第 16章BINDの設定

本章の説明は、読者がBINDとDNSについての基本事項を理解していることを前提としています。BINDとDNSの概念については説明していません。本章では、BINDの設定ツールbindconf)を使用して、BINDバージョン8の基本的なBINDサーバーのゾーンを設定する方法について説明します。ユーザーが変更を適用すると、BINDの設定ツールにより、/var/namedディレクトリに/etc/named.conf設定ファイルとゾーン設定ファイルが作成されます。

このツールにより提供される機能以外の機能が必要な場合は、BINDの設定ツールを使用して/etc/named.conf設定ファイルを作成し、設定をカスタマイズすることができます。ただし、1度手動で設定ファイルを修正すると、そのカスタマイズされた設定の内容をBINDの設定ツールを使用して編集することはできません。

重要項目/etc/named.confは編集しない
 

/etc/named.conf設定ファイルは編集しないでください。ユーザーが変更を適用すると、BINDの設定ツールによりこのファイルが生成されます。BINDの設定ツールを使用して実行することができない設定を行う場合は、このツールを使用しないでください。

BINDの設定ツールを使用するには、X Window Systemとroot権限でのアクセスが必要です。BINDの設定ツールは、以下のいずれかの方法により起動します。

図 16-1. bindconf

BINDの設定ツールでは、デフォルトのゾーンのディレクトリが/var/namedになるよう設定されます。指定するすべてのゾーンファイルは、このディレクトリに含まれます。BINDの設定ツールでは、値が入力されると基本的な構文のチェックも行われます。たとえば、有効なエントリがIPアドレスである場合、テキストエリアに入力できるのは数字とドット(.)だけです。

BINDの設定ツールにより、正引きマスタゾーン、逆引きマスタゾーン、スレーブゾーンを追加することができます。図16-1に示すように、ゾーンの追加後、それをメインウィンドウから編集または削除することもできます。

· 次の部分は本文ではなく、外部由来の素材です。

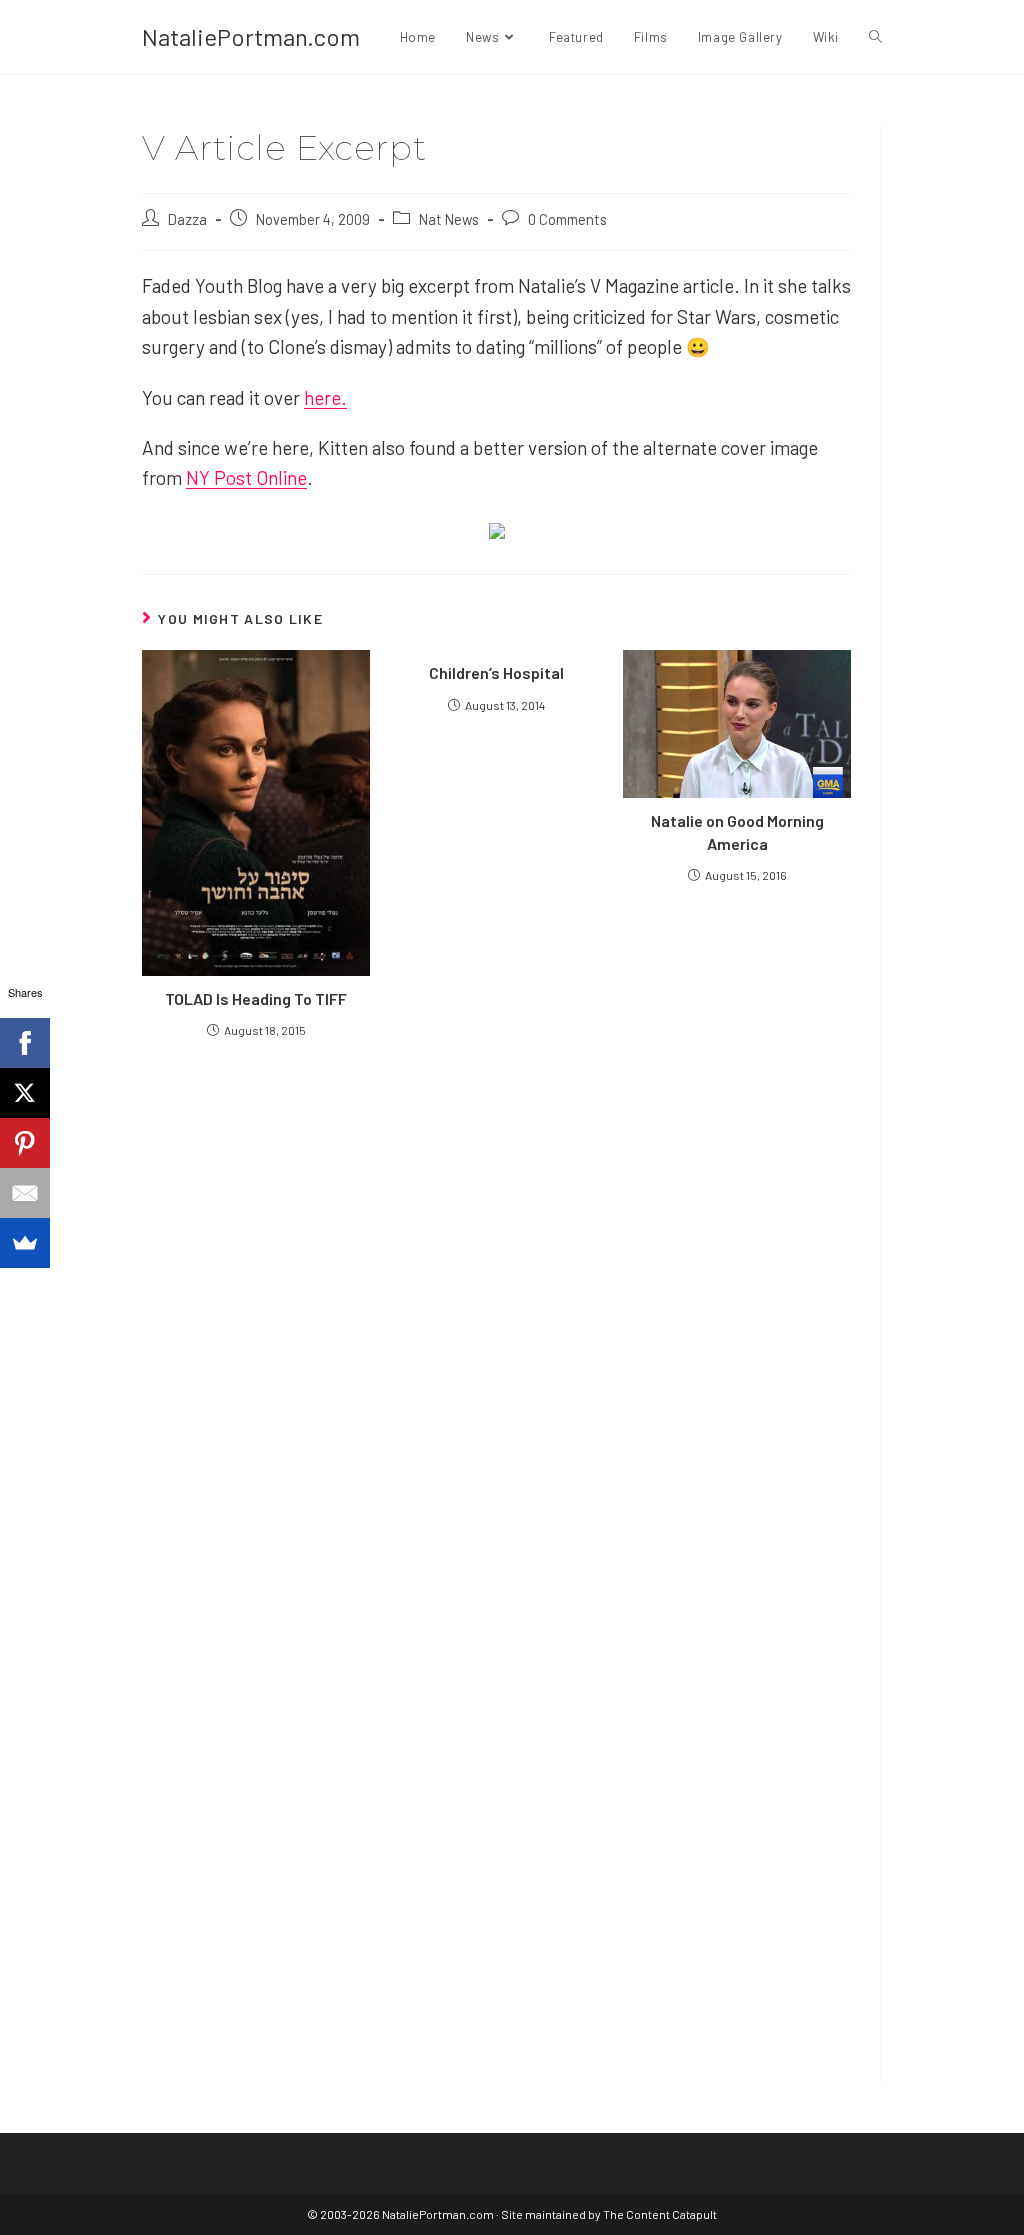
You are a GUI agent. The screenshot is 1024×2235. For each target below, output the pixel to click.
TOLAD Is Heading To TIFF (256, 998)
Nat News (449, 219)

ゾーンを追加、編集、削除したら、ファイル-適用を選び、/var/namedディレクトリ内の/etc/named.conf設定ファイルとすべてのゾーンファイルにその内容を書き込む必要があります。また、変更を適用するとnamedサービスにより設定ファイルがリロードされます。ファイル-終了を選択し、Do you want to apply your changes before exiting?というダイアログボックスではいをクリックして変更を適用することもできます。

正引きマスタゾーンの追加

正引きマスタゾーン(別名プライマリマスタ)を追加するには、追加ボタンをクリックし、ダイアログボックスで転送するマスタゾーンを選んでドメイン名にマスタゾーンのドメイン名を入力します。

図16-2のような新しいウィンドウが表示されます。このウィンドウには以下のオプションが表示されています。

図 16-2. 正引きマスタゾーンの追加

図16-2に示す設定では、/etc/named.conf内の以下のエントリを作成しています。

zone  "forward.example.com" { 
	type master; 
	file  "forward.example.com.zone"; 
};

この設定では以下の情報を含むファイル/var/named/forward.example.com.zoneも作成されます。

$TTL 86400
@	IN	SOA	@  root.localhost (
			1 ; serial
			28800 ; refresh
			7200 ; retry
			604800 ; expire	
			86400 ; ttl
			)

正引きマスタゾーンの設定が終了したら、OKをクリックして図16-1に示すようにメインウィンドウに戻ります。メニューからファイル-適用を選択して、/etc/named.conf設定ファイルと/var/namedディレクトリ内の個々のゾーンファイルに変更内容を書き込み、デーモンに設定ファイルをリロードさせます。